Pan-Fried Lemon Tilapia

Inspired by Sole Meunier Recipe by the Barefoot Contessa

Well, it is really cold and I don’t really want to go out to the store for sole. I do have a dozen Tilapia fillets and am wondering if I can make it work. Stay tuned.

Well, it worked! At least according to Jeff, the husband.

Tilapia served with Couscous

First, I heated the oven 200 degrees and placed my 3 plates in there. To warm the plate so the fish stays warm longer. Brilliant trick and it worked perfectly.

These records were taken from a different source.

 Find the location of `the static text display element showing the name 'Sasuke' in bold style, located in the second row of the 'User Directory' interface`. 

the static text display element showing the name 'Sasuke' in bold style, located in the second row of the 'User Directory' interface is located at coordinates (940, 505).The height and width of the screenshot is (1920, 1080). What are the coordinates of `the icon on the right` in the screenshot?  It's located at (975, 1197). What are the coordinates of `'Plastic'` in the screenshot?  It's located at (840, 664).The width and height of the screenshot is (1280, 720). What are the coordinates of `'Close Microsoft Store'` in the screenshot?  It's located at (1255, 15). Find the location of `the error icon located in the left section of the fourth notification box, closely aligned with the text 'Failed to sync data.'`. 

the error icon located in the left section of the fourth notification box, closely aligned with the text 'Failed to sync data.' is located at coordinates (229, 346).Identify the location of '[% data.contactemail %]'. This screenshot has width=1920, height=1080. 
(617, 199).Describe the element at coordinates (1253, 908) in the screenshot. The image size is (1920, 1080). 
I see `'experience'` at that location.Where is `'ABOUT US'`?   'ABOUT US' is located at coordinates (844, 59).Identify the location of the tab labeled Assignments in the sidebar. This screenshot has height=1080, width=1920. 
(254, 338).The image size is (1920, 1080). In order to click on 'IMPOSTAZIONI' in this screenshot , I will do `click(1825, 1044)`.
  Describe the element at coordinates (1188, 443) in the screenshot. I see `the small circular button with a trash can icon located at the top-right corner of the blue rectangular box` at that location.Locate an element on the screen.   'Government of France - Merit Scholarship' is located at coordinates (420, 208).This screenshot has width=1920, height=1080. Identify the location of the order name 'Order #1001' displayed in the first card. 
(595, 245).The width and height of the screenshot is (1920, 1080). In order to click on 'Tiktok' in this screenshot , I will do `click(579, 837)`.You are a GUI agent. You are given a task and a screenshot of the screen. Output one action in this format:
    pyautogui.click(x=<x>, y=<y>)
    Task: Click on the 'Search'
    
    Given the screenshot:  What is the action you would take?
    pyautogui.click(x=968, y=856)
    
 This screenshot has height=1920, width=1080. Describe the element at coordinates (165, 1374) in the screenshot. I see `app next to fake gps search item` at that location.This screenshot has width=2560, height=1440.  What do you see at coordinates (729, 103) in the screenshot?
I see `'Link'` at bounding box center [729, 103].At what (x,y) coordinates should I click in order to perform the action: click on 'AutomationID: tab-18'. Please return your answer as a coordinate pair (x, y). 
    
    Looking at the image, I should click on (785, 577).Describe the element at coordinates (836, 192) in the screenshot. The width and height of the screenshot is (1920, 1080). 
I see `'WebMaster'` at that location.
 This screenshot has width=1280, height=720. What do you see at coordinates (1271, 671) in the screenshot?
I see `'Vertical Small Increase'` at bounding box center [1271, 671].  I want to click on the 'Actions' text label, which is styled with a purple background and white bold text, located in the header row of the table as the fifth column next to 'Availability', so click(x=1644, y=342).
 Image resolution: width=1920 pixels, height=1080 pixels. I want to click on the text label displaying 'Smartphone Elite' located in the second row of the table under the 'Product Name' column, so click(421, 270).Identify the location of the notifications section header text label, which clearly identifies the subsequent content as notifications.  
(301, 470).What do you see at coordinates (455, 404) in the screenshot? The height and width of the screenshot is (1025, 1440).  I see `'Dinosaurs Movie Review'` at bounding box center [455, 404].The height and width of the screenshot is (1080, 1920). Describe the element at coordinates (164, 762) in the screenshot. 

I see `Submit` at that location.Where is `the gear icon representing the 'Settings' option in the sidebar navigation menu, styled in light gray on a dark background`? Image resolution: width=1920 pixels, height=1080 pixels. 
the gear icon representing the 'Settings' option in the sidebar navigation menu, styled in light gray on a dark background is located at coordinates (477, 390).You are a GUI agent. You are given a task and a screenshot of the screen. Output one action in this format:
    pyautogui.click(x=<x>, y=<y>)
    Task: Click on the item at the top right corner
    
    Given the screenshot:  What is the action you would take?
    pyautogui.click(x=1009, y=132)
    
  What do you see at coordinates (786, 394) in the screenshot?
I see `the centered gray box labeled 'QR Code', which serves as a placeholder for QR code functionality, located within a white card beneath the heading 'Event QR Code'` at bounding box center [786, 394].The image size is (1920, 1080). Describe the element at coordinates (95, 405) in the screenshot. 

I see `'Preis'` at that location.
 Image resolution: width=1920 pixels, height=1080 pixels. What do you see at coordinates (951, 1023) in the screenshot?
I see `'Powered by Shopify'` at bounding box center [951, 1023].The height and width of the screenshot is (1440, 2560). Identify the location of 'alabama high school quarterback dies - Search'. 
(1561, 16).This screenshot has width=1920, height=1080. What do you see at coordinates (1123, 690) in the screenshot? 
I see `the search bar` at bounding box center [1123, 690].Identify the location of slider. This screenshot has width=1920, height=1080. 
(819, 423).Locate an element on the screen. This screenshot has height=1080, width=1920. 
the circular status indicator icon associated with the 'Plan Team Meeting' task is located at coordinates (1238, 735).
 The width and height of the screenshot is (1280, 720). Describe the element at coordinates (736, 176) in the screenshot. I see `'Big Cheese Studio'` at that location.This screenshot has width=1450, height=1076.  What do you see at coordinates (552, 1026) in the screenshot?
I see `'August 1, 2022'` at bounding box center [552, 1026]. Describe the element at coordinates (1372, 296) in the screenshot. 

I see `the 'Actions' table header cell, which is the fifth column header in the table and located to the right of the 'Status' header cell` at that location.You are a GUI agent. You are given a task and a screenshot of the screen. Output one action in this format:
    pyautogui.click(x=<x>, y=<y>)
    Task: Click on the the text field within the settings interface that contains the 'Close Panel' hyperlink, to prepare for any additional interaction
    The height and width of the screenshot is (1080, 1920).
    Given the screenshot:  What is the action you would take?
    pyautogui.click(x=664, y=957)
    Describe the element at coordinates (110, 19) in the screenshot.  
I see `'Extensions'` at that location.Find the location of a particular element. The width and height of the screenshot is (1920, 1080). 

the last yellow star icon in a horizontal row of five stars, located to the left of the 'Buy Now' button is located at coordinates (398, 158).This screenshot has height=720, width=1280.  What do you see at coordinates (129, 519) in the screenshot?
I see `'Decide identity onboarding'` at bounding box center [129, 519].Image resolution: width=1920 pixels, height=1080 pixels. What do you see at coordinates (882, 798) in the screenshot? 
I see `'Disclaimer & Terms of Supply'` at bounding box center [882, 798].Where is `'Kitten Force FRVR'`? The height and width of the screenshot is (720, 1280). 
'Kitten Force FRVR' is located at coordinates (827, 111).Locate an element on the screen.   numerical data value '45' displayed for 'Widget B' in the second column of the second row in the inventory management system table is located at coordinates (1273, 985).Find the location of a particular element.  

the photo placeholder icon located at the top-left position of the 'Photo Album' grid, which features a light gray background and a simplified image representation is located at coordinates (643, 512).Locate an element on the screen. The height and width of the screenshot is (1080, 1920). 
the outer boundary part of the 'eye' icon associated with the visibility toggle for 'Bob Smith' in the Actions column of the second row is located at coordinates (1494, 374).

– Washed and dried off 6 Tilapia fillets with paper towel
– Squeezed 6 lemons for the juice (remove seeds)
– 3 tablespoons of lemon zest in a bowl
– Finely diced 1/2 bunch cilantro (I think you can use parsley)
– Placed 1 cup of all-purpose flour in a wide bowl. Added 2 tablespoons salt and 2 tablespoons of freshly ground pepper

Heat 1 stick of unsalted butter in a large skillet. I used my beautiful All Clad fish skillet but I am sure any wide skillet would do. You don’t want to crowd the fish, so make certain there is plenty of room.
I then dredged my fish fillet in the flour. Once the butter starts to brown, place the fillets on the skillet – be sure not to crowd the fish. Let is brown for 2 minutes. Turn it over. Pour the lemon juice into the skillet and add the lemon zest as well. Let it cook for around 3 mins. Make certain that it is browned (which it should have).

Remove your warm plates from the oven and place the fish on it. Pour excess sauce on the fish, sprinkle cilantro or parsley.

You can serve this with just about anything – pasta or couscous.

It actually turned out to be quite delicious. I would adjust the butter, salt and pepper according to your taste.